Pinterest is essentially a visual discovery tool, explained the company's head of international, Matt Crystal, at the Digital Innovators' Summit in Berlin yesterday, encouraging publishers to take advantage of the growing number of users.
"The notion of saving pins to a board is powerful," he said. "It signals consumer intent and starts a chain reaction of sharing."
For those new to the platform, Pinterest allows users to create collections of images or articles from around the web in 'boards' specific to a research topic or area of interest.
A pinned article about running a marathon can appear on a range of different boards relevant to each individual, explained Crystal.
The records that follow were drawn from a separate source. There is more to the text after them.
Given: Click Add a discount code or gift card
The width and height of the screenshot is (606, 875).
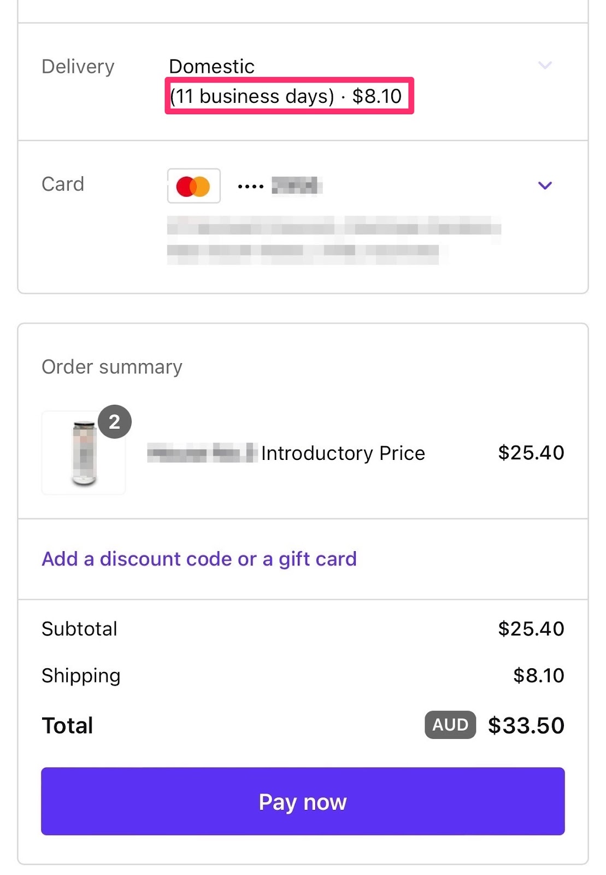Looking at the screenshot, I should [x=199, y=559].
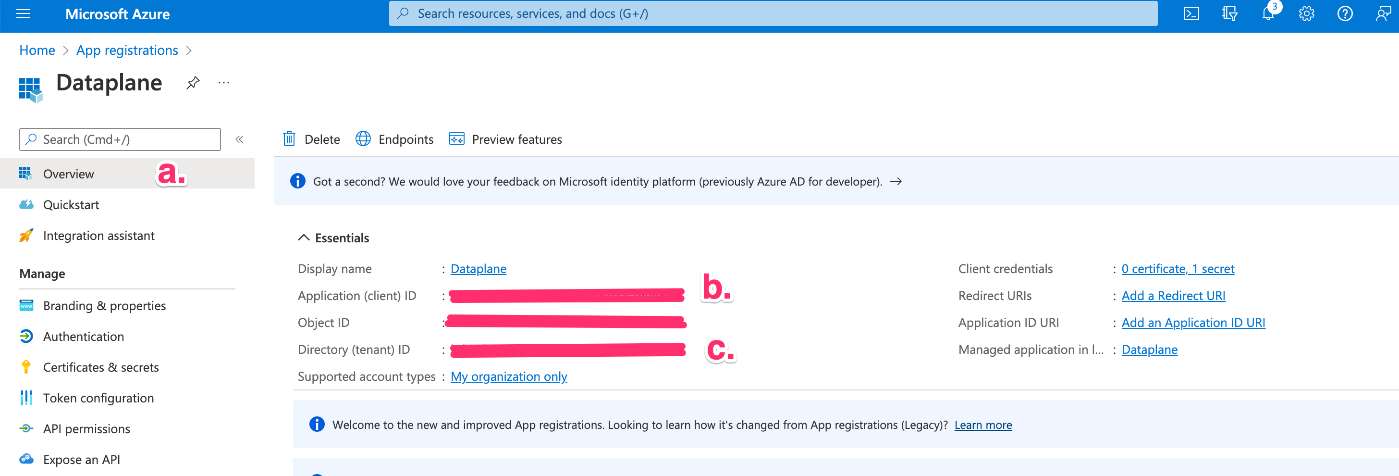The width and height of the screenshot is (1399, 476).
Task: Open Endpoints via the globe icon
Action: pos(363,139)
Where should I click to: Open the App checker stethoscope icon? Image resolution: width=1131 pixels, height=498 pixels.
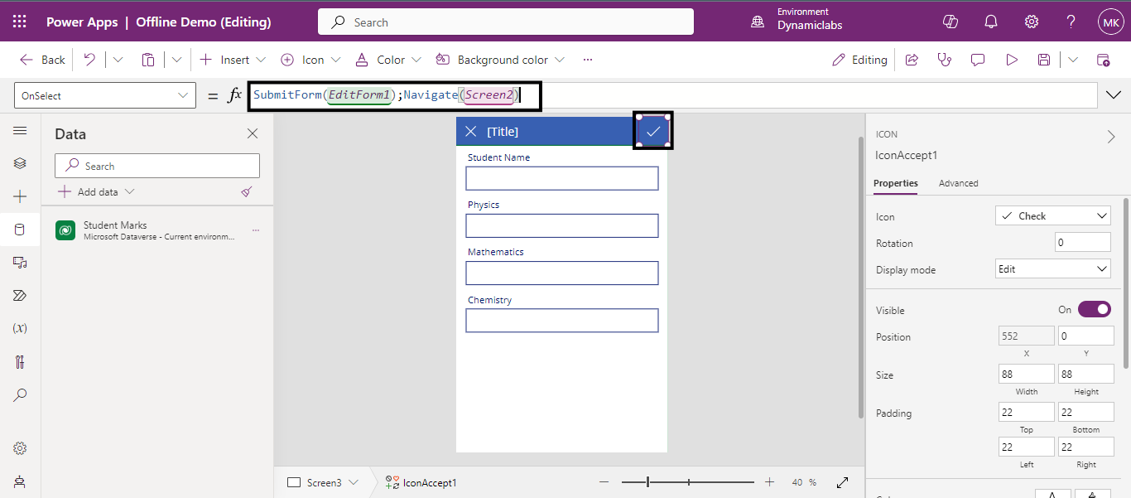pyautogui.click(x=944, y=60)
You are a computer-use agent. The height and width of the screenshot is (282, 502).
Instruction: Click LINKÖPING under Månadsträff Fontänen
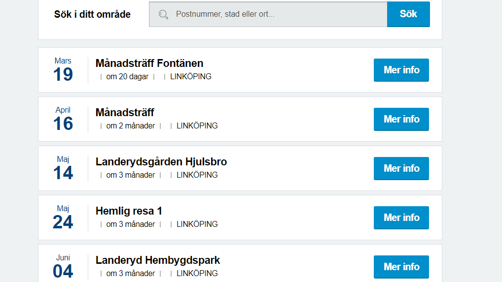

So a pin about running a marathon may appear on one person's general fitness tips board, someone else's board for New Year's Resolutions, and yet another's about turning 40.
Each pinned image or article links back to the original source and, for journalists and publishers, the numbers are becoming hard to ignore.
At present there are 30 billion pins on 750 million boards, a total growing by 25 per cent each quarter, he said, as the 70 million users continue to grow.
Two thirds – 20 billion – of those pins are from professional destinations, he said, making it highly likely that a publisher's content has already been added to Pinterest in some form, even if they aren't aware of it.
Crystal shared his tips for publishers for making the most of the platform and engaging the audience where, more likely than not, they are already talking about stories.
1 Get the pin button – In a similar way to the share button for Twitter or Facebook, the Pinterest button lets readers automatically pin an image or article to one of their boards.
2 Add pins and boards to your profile – Yes, users can add their own pins but publishers and journalists can guide their audience towards topics and an "authentic representation of the brand", said Crystal.
3 Promote your Pinterest presence – Publishers should already be pushing their pages and profiles on other platforms, such as SoundCloud or YouTube for example, so Pinterest should be no different.
"Many of your readers are likely on Pinterest already," Crystal said, "so let them know you're on the platform."
4 Verify your website – Linking a website to a Pinterest profile not only lets regular users know that the profile is legitimate but also opens up the in-house analytics, so publishers can see more deeply into the effect their pins are having.
5 Use 'rich pins' – Rich pins "have additional metadata to drive increased engagement", Crystal said, and currently come in six forms.
Article pins include a headline, author and story description.
Place pins include a map, address and phone number – useful for city and travel guides, said Crystal.
Product pins include real-time pricing, product availability and information on where to buy.
Recipe pins include ingredients, cooking time and serving information.
Movie pins have information about cast, crew members and reviews.
App pins include an install button to take the user to their app store.
"People discover your content and save it in a context which is unique and personal to them," said Crystal, and having doubled its user base in 2014, Pinterest looks to be another space where many publishers already have an audience to engage with.